“There are twenty-six letters in the English alphabet.” Emily warmed her hands on the coffee mug I had just filled while our cat rubbed against her leg. “Not one letter more,” she insisted.
"What about ç in façade, ï in naïve, ê in crêpe, and é in cliché? I count at least twenty-nine letters. Did my first-grade teacher lie to make English seem easier? And then did all my other teachers perpetuate that deception, a grand conspiracy of educators?" I gazed into my coffee, my eyes losing focus as the cream transformed into the shapes of those morphologic abominations. “I don’t even know where to start with açaí.”
“Those aren’t English letters. They're borrowed from other languages, where they are diacritical marks to help with pronunciation. I'll show you.” Emily tapped her phone to summon an authoritative language website, but I gently rested my hand on hers and shook my head. This was a conversation about philosophy and the integrity of the English language, not an argument to be refereed by Google. She rested the phone screen side up on our kitchen table.

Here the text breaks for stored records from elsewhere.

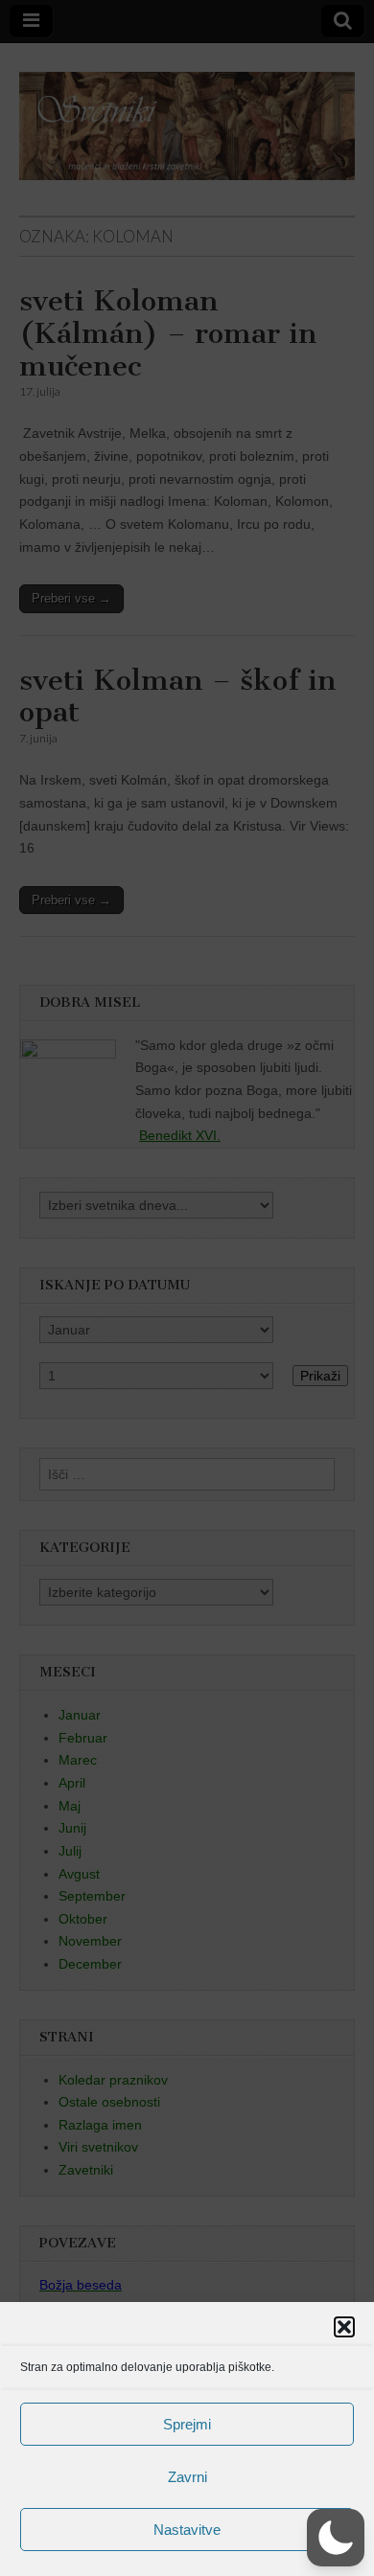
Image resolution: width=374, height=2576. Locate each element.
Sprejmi (187, 2424)
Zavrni (187, 2477)
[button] (344, 2327)
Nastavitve (187, 2529)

We exchanged smiles and continued our conversation in a civil manner.
“I have enough trouble finding the em dash on my keyboard,” I said. “These characters unnecessarily complicate writing. They’re like a friend who asks if he can stay at your house for a couple of days, but is still there months later.” I narrowed my eyes. “Look, this is how I feel: Either make these marks official English language letters and teach them from the get-go or ban them. The status quo is a linguistic twilight zone that doesn’t do anyone any good.”

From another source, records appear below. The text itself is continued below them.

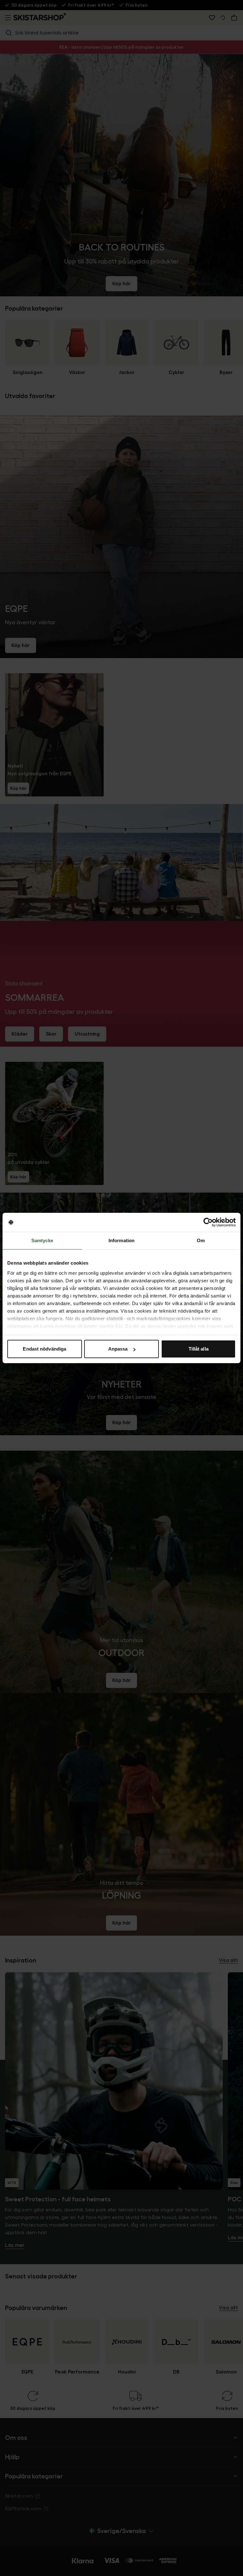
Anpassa (118, 1348)
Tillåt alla (199, 1348)
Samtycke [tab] (42, 1240)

“You were taught that plurals are formed by adding an s to words. Then along came mice. Somehow you survived, Bill.” She snapped a crisp carrot stick in half and took a bite. "You'll survive this, too."
I shook my head. “It’s as if these letters snuck into English, like spies crossing the border."
“Maître d’,” Emily offered.
I had forgotten about that horror.
“I don’t even know what purpose that job serves, other than somebody else you need to tip.”
"There's nothing you can do about these marks," Emily said.
"So, you're saying that these are simultaneously letters and not letters."
Emily folded her arms in front of her and harrumphed.
"I'm changing my name to Bĭll."
"You are not."
If we banned those marks in the English language, it could be a slippery slope to straight up banning letters. Do we really need “x”? Xiphoid can be Ziphoid, xenomorphic can be zenomorphic, xanthosis can be zanthosis. Just replace “x” with “z”. Unless it’s a word like x-ray, which can just be spelled “eks-ray”
Funny; a post about the English language that starts with a dangling modifier in the first paragraph. I thought it was deliberate at first!